■ **TASK DETAILS**
Extract all of the following rows and reproduce each line verbatim.

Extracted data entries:

^^^^^^^^

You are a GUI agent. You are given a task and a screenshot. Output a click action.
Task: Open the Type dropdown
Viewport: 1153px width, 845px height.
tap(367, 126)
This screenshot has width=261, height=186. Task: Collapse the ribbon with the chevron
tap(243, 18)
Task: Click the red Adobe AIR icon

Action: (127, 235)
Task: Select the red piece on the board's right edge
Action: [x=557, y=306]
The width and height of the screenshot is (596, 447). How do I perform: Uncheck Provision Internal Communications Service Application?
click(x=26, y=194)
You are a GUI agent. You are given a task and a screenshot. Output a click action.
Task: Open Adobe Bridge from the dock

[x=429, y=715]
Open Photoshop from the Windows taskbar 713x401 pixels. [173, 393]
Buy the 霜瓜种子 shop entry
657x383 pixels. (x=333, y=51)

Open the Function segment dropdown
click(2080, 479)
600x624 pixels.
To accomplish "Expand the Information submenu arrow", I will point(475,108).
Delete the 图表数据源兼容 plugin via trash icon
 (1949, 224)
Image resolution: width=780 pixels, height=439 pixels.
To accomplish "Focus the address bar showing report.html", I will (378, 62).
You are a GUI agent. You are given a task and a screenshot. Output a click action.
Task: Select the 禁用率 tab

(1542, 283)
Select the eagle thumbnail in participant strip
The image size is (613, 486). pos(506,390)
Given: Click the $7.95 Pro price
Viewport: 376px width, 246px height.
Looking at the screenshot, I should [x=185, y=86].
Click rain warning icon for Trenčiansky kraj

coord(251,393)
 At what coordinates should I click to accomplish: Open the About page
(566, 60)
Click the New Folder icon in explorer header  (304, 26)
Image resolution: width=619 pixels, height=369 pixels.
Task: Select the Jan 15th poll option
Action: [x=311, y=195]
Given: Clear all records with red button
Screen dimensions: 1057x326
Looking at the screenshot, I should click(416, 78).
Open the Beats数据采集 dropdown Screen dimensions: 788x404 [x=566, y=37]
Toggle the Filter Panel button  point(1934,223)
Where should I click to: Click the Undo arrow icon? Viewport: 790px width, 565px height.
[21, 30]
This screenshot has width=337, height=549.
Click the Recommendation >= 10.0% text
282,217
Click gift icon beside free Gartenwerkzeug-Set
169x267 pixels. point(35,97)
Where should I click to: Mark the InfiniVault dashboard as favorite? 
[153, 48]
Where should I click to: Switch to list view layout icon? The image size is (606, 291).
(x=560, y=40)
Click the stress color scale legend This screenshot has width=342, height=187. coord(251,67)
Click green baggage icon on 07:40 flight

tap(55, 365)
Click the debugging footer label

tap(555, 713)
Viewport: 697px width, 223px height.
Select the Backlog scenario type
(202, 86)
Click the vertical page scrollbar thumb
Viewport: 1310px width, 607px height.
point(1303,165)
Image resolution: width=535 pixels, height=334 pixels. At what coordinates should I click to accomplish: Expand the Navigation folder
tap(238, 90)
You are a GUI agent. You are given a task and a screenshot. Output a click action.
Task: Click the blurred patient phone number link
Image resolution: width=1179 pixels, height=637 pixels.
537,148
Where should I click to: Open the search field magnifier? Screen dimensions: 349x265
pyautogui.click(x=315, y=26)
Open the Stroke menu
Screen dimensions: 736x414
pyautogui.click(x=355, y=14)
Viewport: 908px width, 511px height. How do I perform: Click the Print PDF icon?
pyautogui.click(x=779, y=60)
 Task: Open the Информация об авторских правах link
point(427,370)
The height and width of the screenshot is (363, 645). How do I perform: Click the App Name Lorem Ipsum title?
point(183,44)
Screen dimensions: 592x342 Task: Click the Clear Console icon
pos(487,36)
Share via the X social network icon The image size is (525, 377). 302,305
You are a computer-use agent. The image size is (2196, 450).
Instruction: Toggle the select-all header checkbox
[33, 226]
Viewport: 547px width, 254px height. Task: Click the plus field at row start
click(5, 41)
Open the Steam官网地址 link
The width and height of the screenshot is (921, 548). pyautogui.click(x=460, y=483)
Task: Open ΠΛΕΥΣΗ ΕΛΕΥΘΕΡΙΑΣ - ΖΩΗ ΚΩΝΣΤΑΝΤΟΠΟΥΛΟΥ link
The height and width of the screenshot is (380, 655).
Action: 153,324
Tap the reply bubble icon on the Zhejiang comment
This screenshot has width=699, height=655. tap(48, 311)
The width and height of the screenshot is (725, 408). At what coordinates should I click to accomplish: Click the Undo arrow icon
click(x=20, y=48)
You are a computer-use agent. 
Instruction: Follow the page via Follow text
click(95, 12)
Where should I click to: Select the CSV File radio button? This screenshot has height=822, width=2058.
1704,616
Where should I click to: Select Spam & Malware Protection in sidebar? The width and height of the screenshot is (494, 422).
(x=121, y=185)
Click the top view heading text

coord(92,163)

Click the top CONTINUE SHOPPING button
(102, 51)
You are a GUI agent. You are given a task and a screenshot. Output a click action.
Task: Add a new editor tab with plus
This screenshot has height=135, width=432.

^^^^^^^^

■ **FULL SOLUTION**
You are a GUI agent. You are given a task and a screenshot. Output a click action.
Task: Open the Type dropdown
Viewport: 1153px width, 845px height.
tap(367, 126)
This screenshot has width=261, height=186. Task: Collapse the ribbon with the chevron
tap(243, 18)
Task: Click the red Adobe AIR icon

Action: (127, 235)
Task: Select the red piece on the board's right edge
Action: [x=557, y=306]
The width and height of the screenshot is (596, 447). How do I perform: Uncheck Provision Internal Communications Service Application?
click(x=26, y=194)
You are a GUI agent. You are given a task and a screenshot. Output a click action.
Task: Open Adobe Bridge from the dock

[x=429, y=715]
Open Photoshop from the Windows taskbar 713x401 pixels. [173, 393]
Buy the 霜瓜种子 shop entry
657x383 pixels. (x=333, y=51)

Open the Function segment dropdown
click(2080, 479)
600x624 pixels.
To accomplish "Expand the Information submenu arrow", I will point(475,108).
Delete the 图表数据源兼容 plugin via trash icon
 (1949, 224)
Image resolution: width=780 pixels, height=439 pixels.
To accomplish "Focus the address bar showing report.html", I will (378, 62).
You are a GUI agent. You are given a task and a screenshot. Output a click action.
Task: Select the 禁用率 tab

(1542, 283)
Select the eagle thumbnail in participant strip
The image size is (613, 486). pos(506,390)
Given: Click the $7.95 Pro price
Viewport: 376px width, 246px height.
Looking at the screenshot, I should [x=185, y=86].
Click rain warning icon for Trenčiansky kraj

coord(251,393)
 At what coordinates should I click to accomplish: Open the About page
(566, 60)
Click the New Folder icon in explorer header  (304, 26)
Image resolution: width=619 pixels, height=369 pixels.
Task: Select the Jan 15th poll option
Action: [x=311, y=195]
Given: Clear all records with red button
Screen dimensions: 1057x326
Looking at the screenshot, I should click(416, 78).
Open the Beats数据采集 dropdown Screen dimensions: 788x404 [x=566, y=37]
Toggle the Filter Panel button  point(1934,223)
Where should I click to: Click the Undo arrow icon? Viewport: 790px width, 565px height.
[21, 30]
This screenshot has width=337, height=549.
Click the Recommendation >= 10.0% text
282,217
Click gift icon beside free Gartenwerkzeug-Set
169x267 pixels. point(35,97)
Where should I click to: Mark the InfiniVault dashboard as favorite? 
[153, 48]
Where should I click to: Switch to list view layout icon? The image size is (606, 291).
(x=560, y=40)
Click the stress color scale legend This screenshot has width=342, height=187. coord(251,67)
Click green baggage icon on 07:40 flight

tap(55, 365)
Click the debugging footer label

tap(555, 713)
Viewport: 697px width, 223px height.
Select the Backlog scenario type
(202, 86)
Click the vertical page scrollbar thumb
Viewport: 1310px width, 607px height.
point(1303,165)
Image resolution: width=535 pixels, height=334 pixels. At what coordinates should I click to accomplish: Expand the Navigation folder
tap(238, 90)
You are a GUI agent. You are given a task and a screenshot. Output a click action.
Task: Click the blurred patient phone number link
Image resolution: width=1179 pixels, height=637 pixels.
537,148
Where should I click to: Open the search field magnifier? Screen dimensions: 349x265
pyautogui.click(x=315, y=26)
Open the Stroke menu
Screen dimensions: 736x414
pyautogui.click(x=355, y=14)
Viewport: 908px width, 511px height. How do I perform: Click the Print PDF icon?
pyautogui.click(x=779, y=60)
 Task: Open the Информация об авторских правах link
point(427,370)
The height and width of the screenshot is (363, 645). How do I perform: Click the App Name Lorem Ipsum title?
point(183,44)
Screen dimensions: 592x342 Task: Click the Clear Console icon
pos(487,36)
Share via the X social network icon The image size is (525, 377). 302,305
You are a computer-use agent. The image size is (2196, 450).
Instruction: Toggle the select-all header checkbox
[33, 226]
Viewport: 547px width, 254px height. Task: Click the plus field at row start
click(5, 41)
Open the Steam官网地址 link
The width and height of the screenshot is (921, 548). pyautogui.click(x=460, y=483)
Task: Open ΠΛΕΥΣΗ ΕΛΕΥΘΕΡΙΑΣ - ΖΩΗ ΚΩΝΣΤΑΝΤΟΠΟΥΛΟΥ link
The height and width of the screenshot is (380, 655).
Action: 153,324
Tap the reply bubble icon on the Zhejiang comment
This screenshot has width=699, height=655. tap(48, 311)
The width and height of the screenshot is (725, 408). At what coordinates should I click to accomplish: Click the Undo arrow icon
click(x=20, y=48)
You are a computer-use agent. 
Instruction: Follow the page via Follow text
click(95, 12)
Where should I click to: Select the CSV File radio button? This screenshot has height=822, width=2058.
1704,616
Where should I click to: Select Spam & Malware Protection in sidebar? The width and height of the screenshot is (494, 422).
(x=121, y=185)
Click the top view heading text

coord(92,163)

Click the top CONTINUE SHOPPING button
(102, 51)
You are a GUI agent. You are given a task and a screenshot. Output a click action.
Task: Add a new editor tab with plus
This screenshot has height=135, width=432.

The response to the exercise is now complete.